After one particularly draining year and a very unbalanced summer, I began choosing to miss out. Because Sundays were largely taken up with church and co-leading youth group, I began to make Saturdays my sabbath or solitude-day. Was it difficult to say no to events with friends on Saturdays? You bet. But, I needed a day not to have anything forcing me to be on schedule in some way. Even if I have a hike all planned out for a Saturday, alarm set for some golden hour of the morning, I am going because I want to and I know the drive and the hike will both recharge me. And if I don’t get up when the alarm sounds, it’s my own choice to sleep longer and hit the trail late. No one is going to call and ask where I am—you can’t “oversleep” if there is no timetable. I turn off my phone many Saturdays—one doesn’t always have to be available. I may write or reply to emails, not because I feel the pressure or demand to, but because I want to write. I will probably putter around my kitchen or do some housework, but I will also sit on my porch and watch the clouds sail along, turning all pink in the evening. I rest. I breathe. I perspire. I am inspired. All because I miss out.

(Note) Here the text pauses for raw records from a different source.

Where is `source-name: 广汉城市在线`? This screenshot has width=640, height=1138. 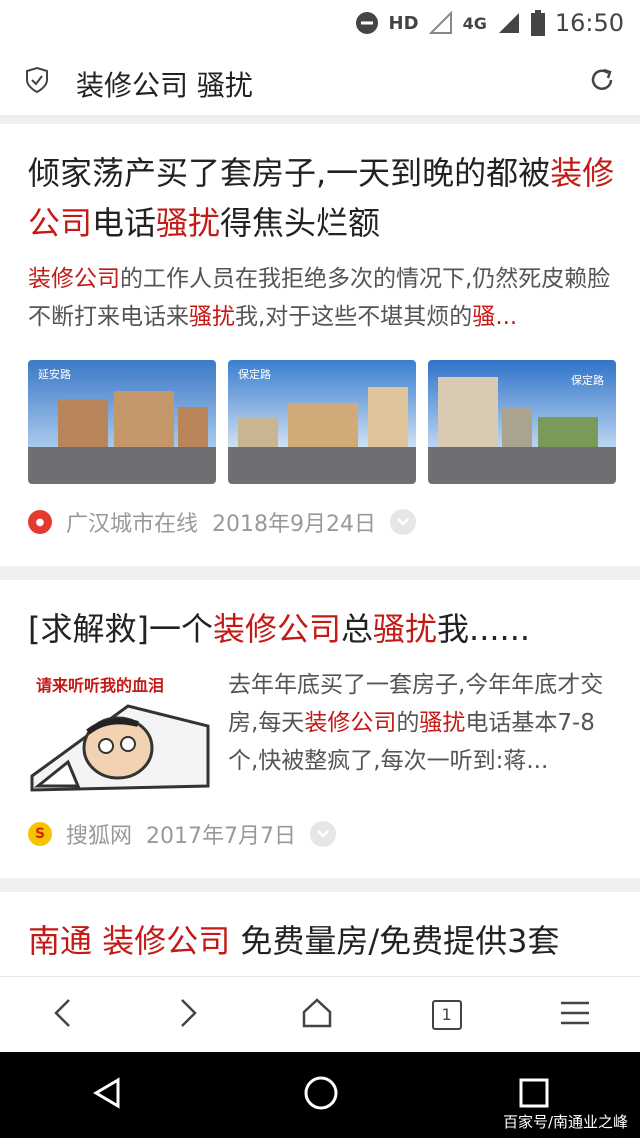 source-name: 广汉城市在线 is located at coordinates (132, 522).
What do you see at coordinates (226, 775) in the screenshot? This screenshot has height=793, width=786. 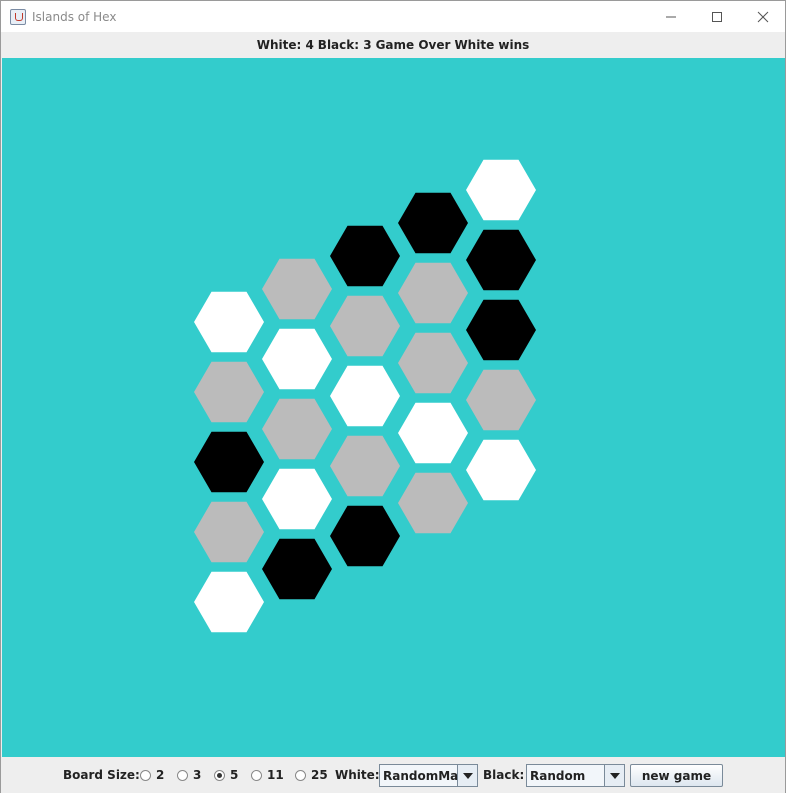 I see `size-option-5: 5` at bounding box center [226, 775].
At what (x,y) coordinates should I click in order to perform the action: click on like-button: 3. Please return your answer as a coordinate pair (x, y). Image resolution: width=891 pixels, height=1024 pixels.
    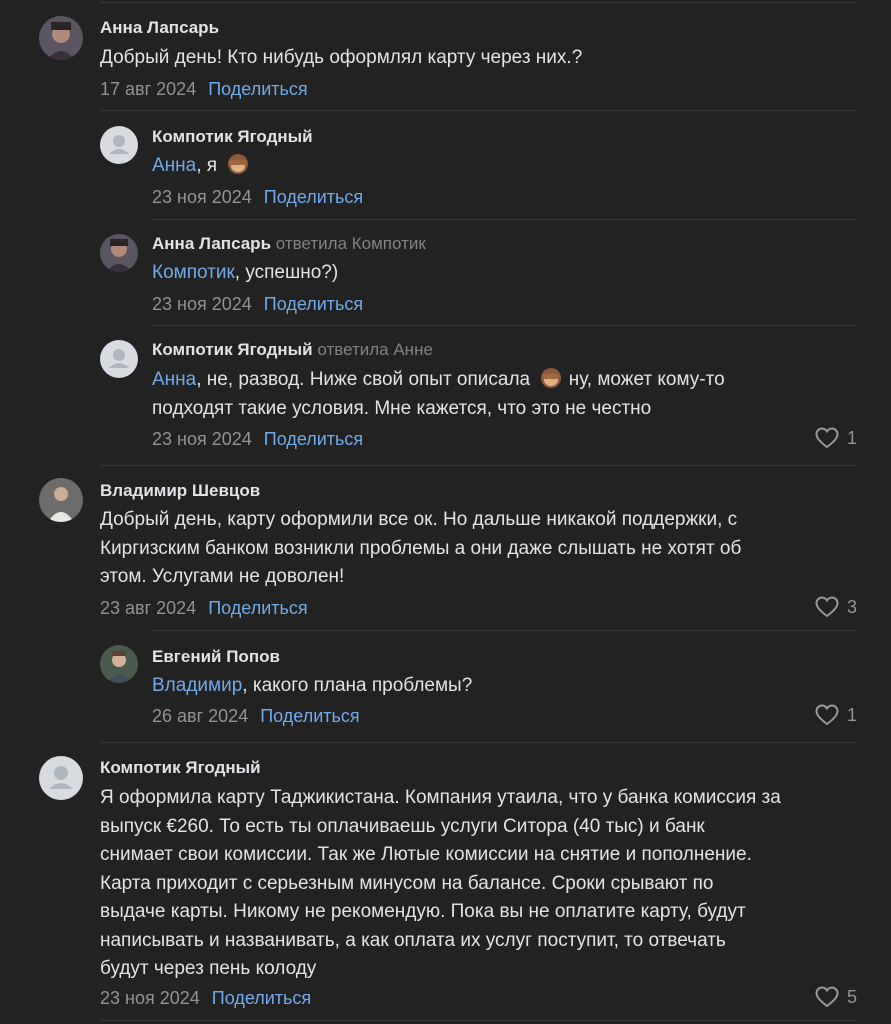
    Looking at the image, I should click on (836, 607).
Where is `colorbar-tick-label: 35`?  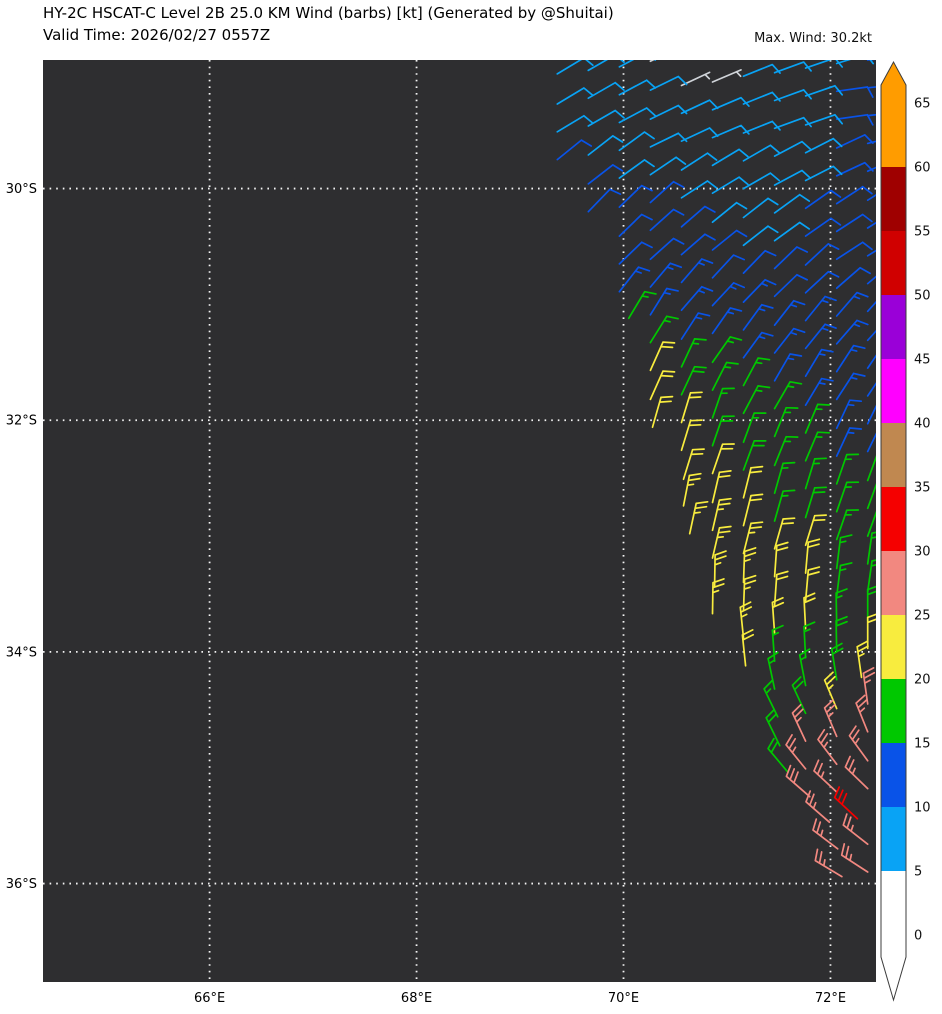 colorbar-tick-label: 35 is located at coordinates (922, 488).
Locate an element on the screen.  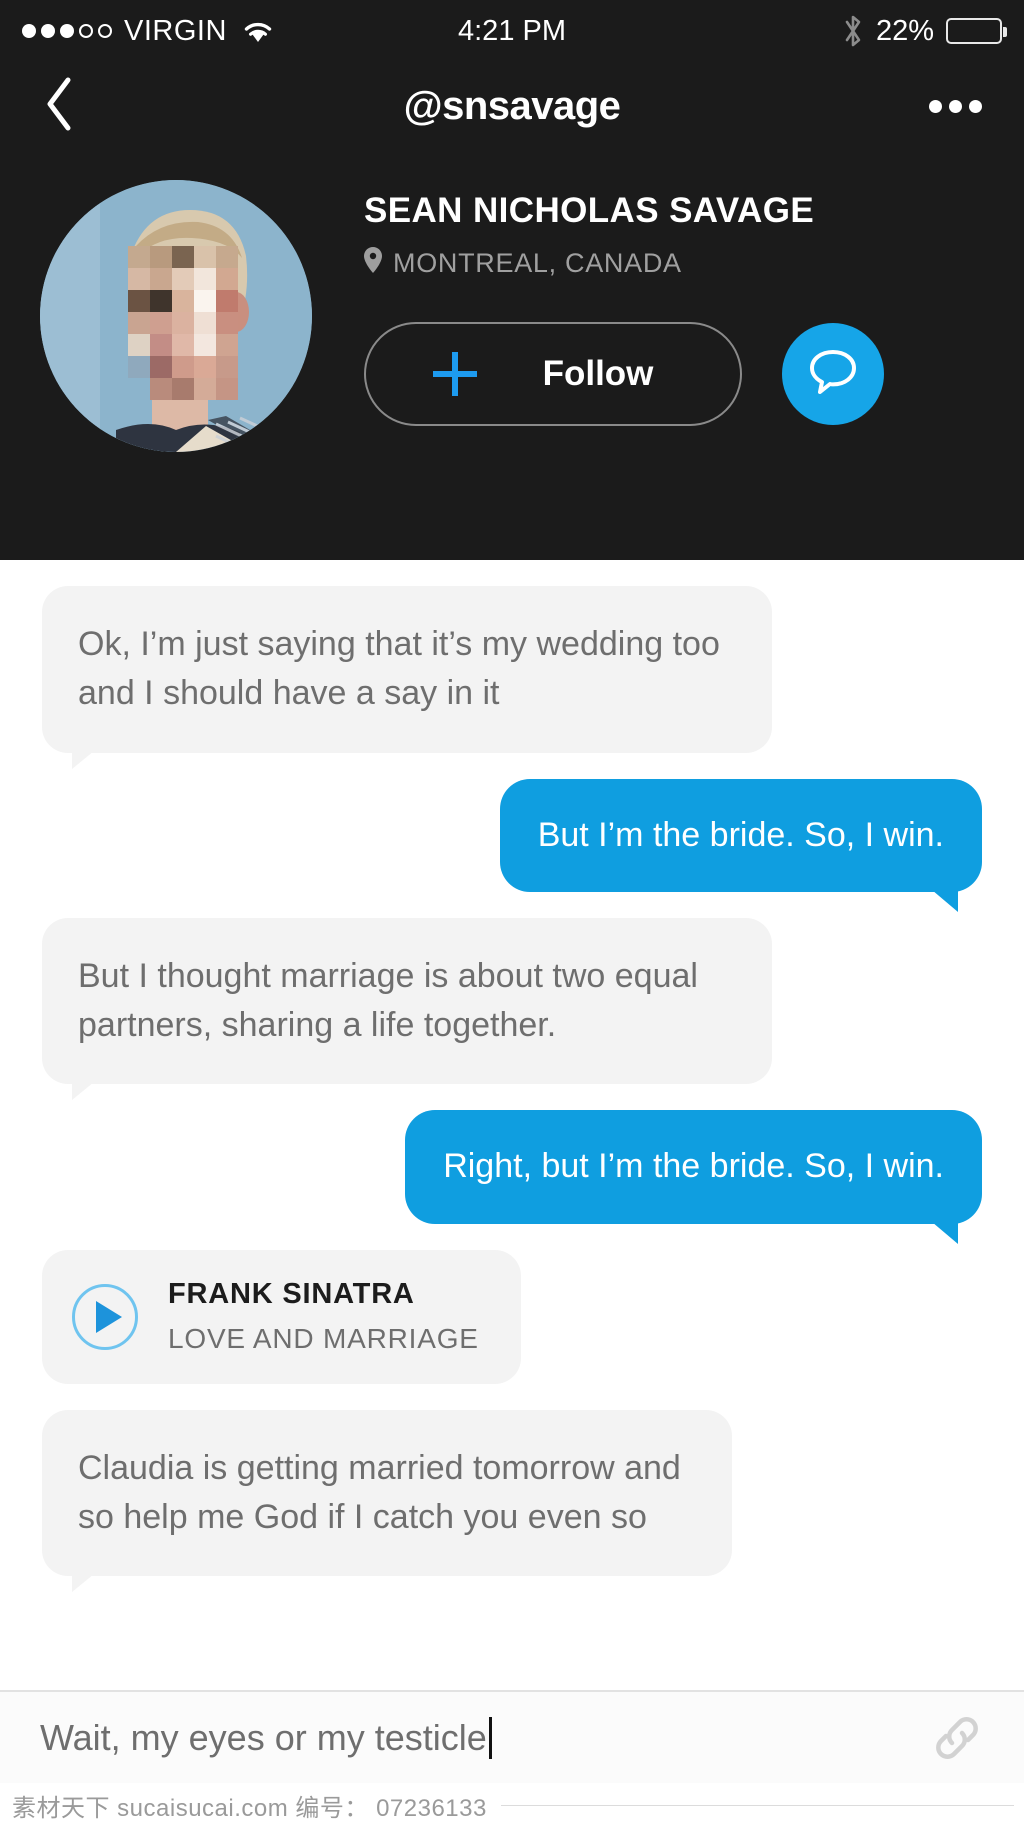
message-row: But I’m the bride. So, I win. is located at coordinates (512, 846).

By saying yes to a sabbath, I end up saying no to other things. However, I have learnt that missing out means having more depth and sanity in my life. Missing out often means I don’t make room for shallow relationships. Staying to help a friend clean up after the party often leads to heart-to-heart conversations. Conversations that could not have happened during the ever-in-motion gathering. Missing out means hiking alone and praying—meditating on the things I haven’t had enough thinking time in one stretch to ponder during the week. Missing out means some things get written that never would have, had I not purposed to be home a couple of evenings a week.

Missing out means I rarely get invited to social events anymore, so I stress less over how to say no. This is a relief, as I don’t enjoy disappointing people. I no longer waver with guilt when I stay home from an event—especially if I never even knew the event was happening! I get invited to the important gatherings by the friends I know well—celebrations I want to say yes to anyway. I don’t maintain too many surface friendships [acquaintanceships] when I get left off certain social lists. I have a lot of tea dates and let’s-go-for-a-walk-and-talk dates with my friends. There are many small dinners in my even smaller cabin. I don’t miss out on the conversations where we’re laughing until we cry, and crying until someone offers a gentle look and the kleenex box.

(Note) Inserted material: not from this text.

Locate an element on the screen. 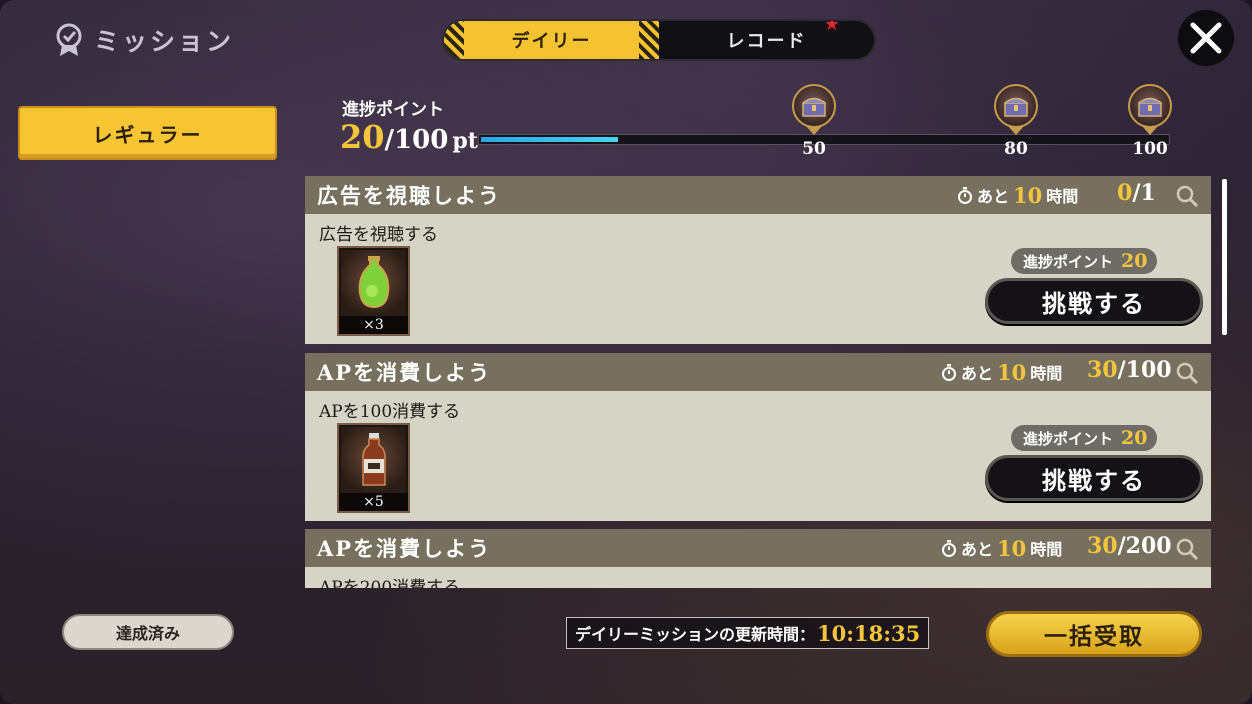 This screenshot has height=704, width=1252. milestone-100: 100 is located at coordinates (1150, 122).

I don’t miss out too much, because I am learning to be present. Being present in the quiet evenings on my porch with a mug of tea. Present—just watching snow and silence swish down. Present in praying and looking and thinking and thanking on hiking trails, meeting friendly people and dogs as I go. Present in washing dishes with friends and in offering kleenex. Present in the laughter and the tears and the sane moments in between. Present to hear the ups and downs of the relationship all along, so that I can cry and squeal with delight when my friend calls to tell me she just got engaged. Present to the still, small voice, whispering through the pines, singing from the stars, holding out hope while I sit in the ashes, holding me up when I can’t stand.

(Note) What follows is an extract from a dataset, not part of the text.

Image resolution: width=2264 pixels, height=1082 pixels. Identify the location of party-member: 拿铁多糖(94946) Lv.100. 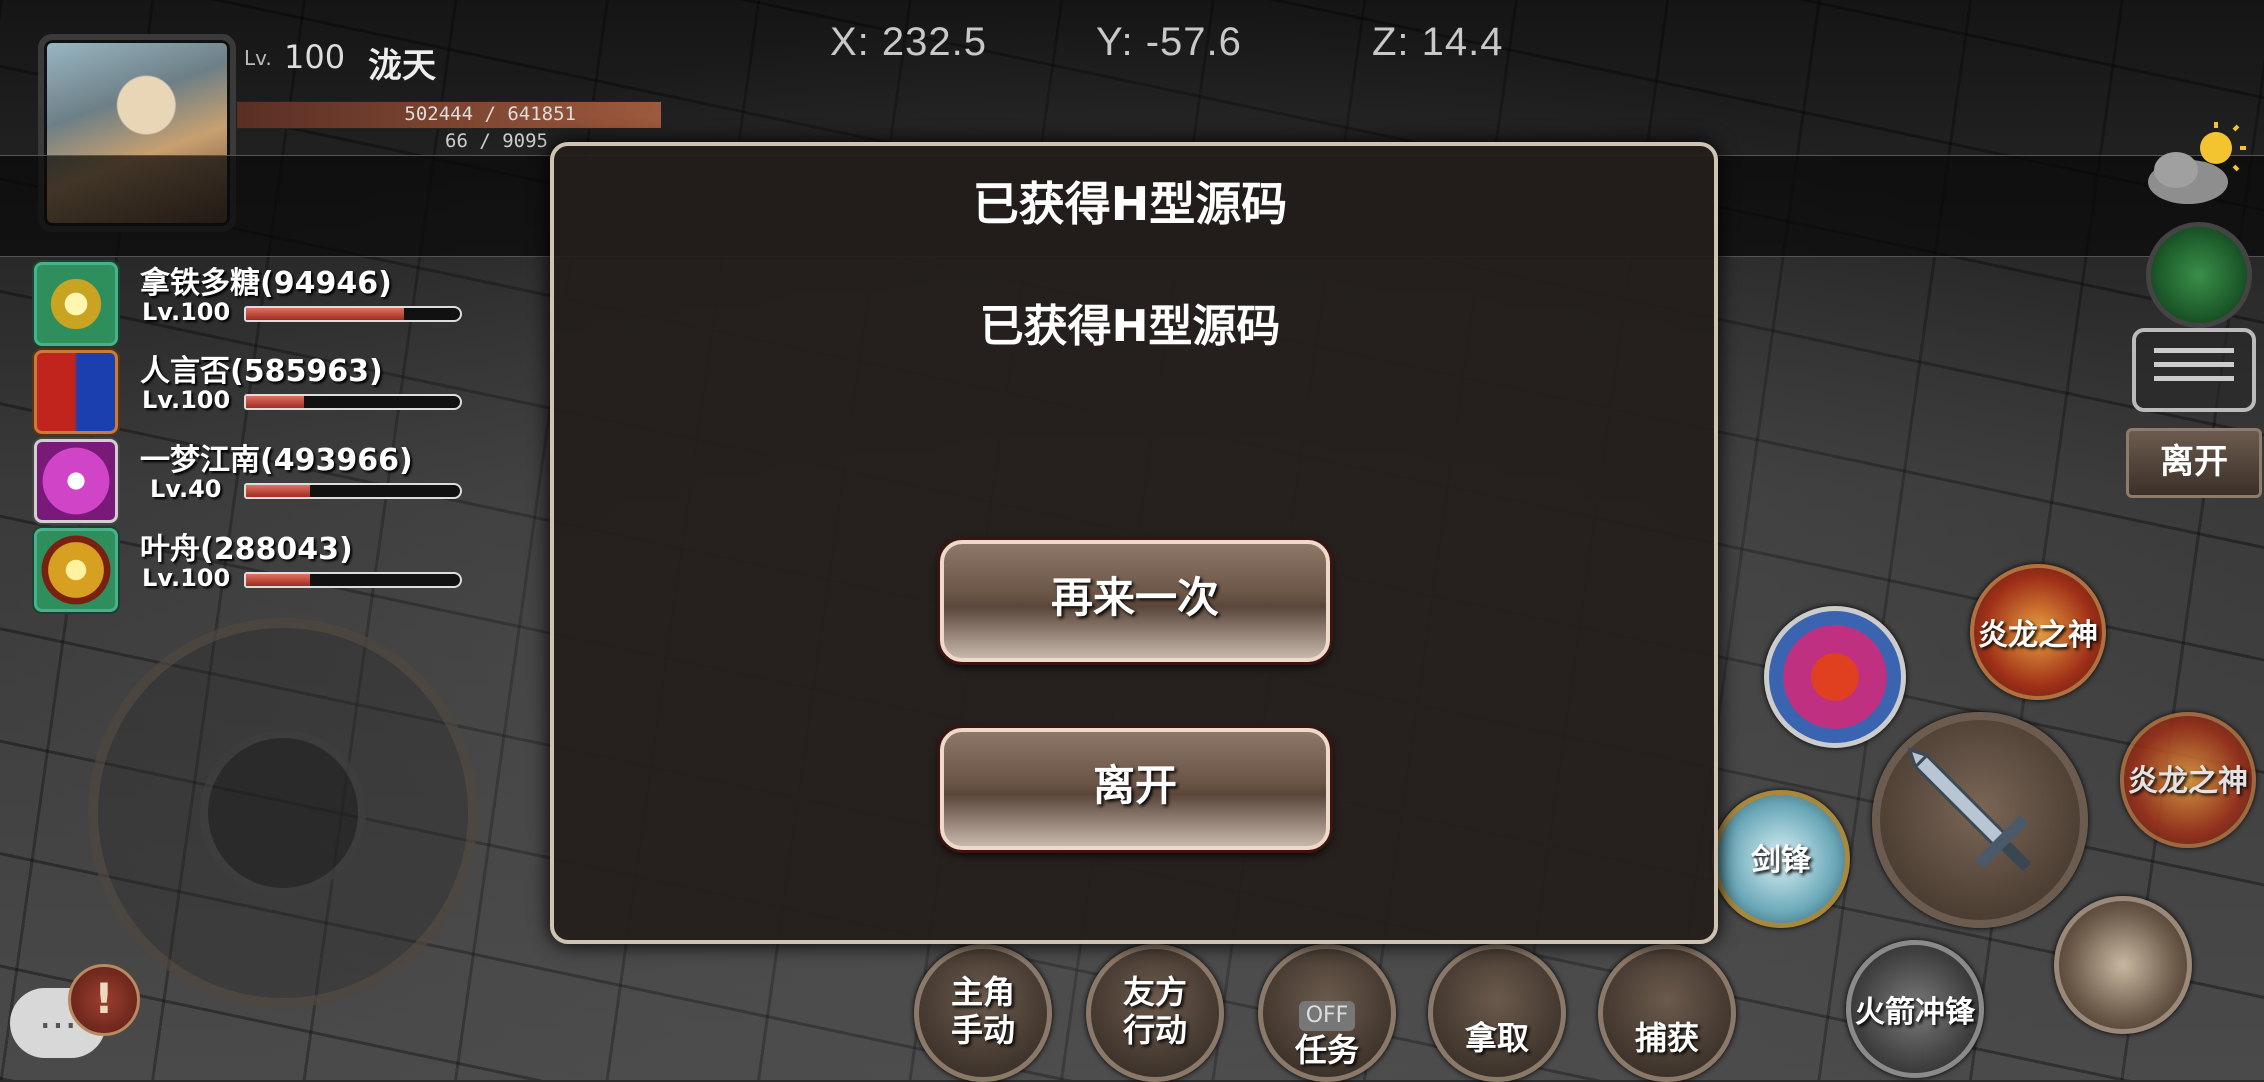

Miss out. Try it. Miss out on the surface stuff. Choose to have a solitude evening or day. Guard it—let me tell you, it is hard to guard my sabbath. Miss out sometimes on listening to music or podcasts or anything but the wind in the trees, just for an evening. Miss out on leaving one party for the next, so you can stay late to wash the dishes and talk. Miss out, so that you, too, can learn to be present.

 


  1. Though I technically fit in the Millennial bracket, the way I was raised—being born barely in the Millennial window, having much older siblings—places me in a different lifestyle than many of my peers.

 

Johanna Byrkett

Johanna Byrkett

Johanna (Jody) Byrkett enjoys hiking various types of terrain, foggy mornings and steaming mugs of tea, reading classic literature and theological essays, studying words and their origins, and practising the art of hospitality. (She also has the singularly annoying habit of spelling things 'Britishly'.)